VOID Dokkaebi, also tracked as Famous Chollima and described as a North Korea-aligned intrusion set, has evolved from targeting single developers to a worm-like supply-chain threat that uses compromised repositories as infection vectors.
Our analysis shows the campaign spreads through trusted development workflows, with malicious VS Code tasks and injected code that can execute during normal development activity, and when compromised code reaches organisational or popular open-source repositories, contributors, forks and downstream projects can be exposed.
In March 2026 TrendAI™ Research identified more than 750 infected repositories, over 500 malicious VS Code task configurations, and 101 instances of the commit tampering tool, with infections observed in DataStax and Neutralinojs repositories. The attackers also use blockchain infrastructure for payload staging, including Tron, Aptos, and Binance Smart Chain, enabling dynamic delivery of payloads via immutable blockchain transactions.
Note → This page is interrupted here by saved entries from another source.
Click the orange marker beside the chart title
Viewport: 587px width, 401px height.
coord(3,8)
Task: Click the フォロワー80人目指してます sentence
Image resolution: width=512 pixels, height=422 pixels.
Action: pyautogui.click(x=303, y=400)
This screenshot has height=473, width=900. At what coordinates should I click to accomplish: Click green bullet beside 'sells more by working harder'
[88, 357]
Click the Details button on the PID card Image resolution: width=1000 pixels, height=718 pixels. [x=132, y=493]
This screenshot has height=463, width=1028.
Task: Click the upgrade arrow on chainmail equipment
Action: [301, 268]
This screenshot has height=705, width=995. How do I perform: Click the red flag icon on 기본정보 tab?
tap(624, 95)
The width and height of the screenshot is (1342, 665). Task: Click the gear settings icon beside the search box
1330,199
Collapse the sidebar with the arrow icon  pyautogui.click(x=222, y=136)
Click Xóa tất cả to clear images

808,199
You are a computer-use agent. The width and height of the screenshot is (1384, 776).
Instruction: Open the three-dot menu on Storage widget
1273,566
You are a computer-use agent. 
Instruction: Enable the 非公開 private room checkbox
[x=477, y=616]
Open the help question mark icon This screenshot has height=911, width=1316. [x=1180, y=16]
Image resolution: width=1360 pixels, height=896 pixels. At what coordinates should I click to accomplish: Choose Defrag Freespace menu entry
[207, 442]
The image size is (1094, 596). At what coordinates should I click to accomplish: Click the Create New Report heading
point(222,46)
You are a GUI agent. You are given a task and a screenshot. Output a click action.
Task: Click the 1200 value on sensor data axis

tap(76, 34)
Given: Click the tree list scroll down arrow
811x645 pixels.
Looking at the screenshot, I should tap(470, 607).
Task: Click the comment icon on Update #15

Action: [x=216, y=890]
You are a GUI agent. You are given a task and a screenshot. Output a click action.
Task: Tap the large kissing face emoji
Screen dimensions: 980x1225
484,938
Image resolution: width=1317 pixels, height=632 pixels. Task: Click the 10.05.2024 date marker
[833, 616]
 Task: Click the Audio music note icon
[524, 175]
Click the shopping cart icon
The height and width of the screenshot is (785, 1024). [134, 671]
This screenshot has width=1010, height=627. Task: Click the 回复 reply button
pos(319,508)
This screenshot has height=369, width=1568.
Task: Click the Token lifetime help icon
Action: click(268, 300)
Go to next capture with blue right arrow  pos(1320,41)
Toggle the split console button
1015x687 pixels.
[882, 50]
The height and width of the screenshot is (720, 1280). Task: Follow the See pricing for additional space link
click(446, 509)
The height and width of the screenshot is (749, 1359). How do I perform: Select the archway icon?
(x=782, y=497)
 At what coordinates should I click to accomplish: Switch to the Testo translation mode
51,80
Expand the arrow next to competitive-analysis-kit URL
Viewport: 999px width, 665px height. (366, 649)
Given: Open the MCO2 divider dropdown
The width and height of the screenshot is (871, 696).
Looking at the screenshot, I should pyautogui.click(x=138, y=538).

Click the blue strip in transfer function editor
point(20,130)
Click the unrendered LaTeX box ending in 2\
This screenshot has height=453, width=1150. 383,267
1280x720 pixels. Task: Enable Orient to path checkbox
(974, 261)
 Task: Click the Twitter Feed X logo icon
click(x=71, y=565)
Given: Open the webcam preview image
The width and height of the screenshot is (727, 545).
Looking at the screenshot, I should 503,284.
The malware variant DEV#POPPER RAT is delivered through this infrastructure, featuring a cross-platform Node[.]js RAT that communicates via WebSocket and HTTP, and can persist by injecting versioned code into developer tools and creating a hidden .node_modules folder.
According to TrendAI™ Research, the campaign’s scale and its dual propagation flows—passive VS Code workflow abuse and active repo tampering—underscore a self-sustaining threat that extends beyond an initial target to organisations, open-source projects, and the wider developer ecosystem.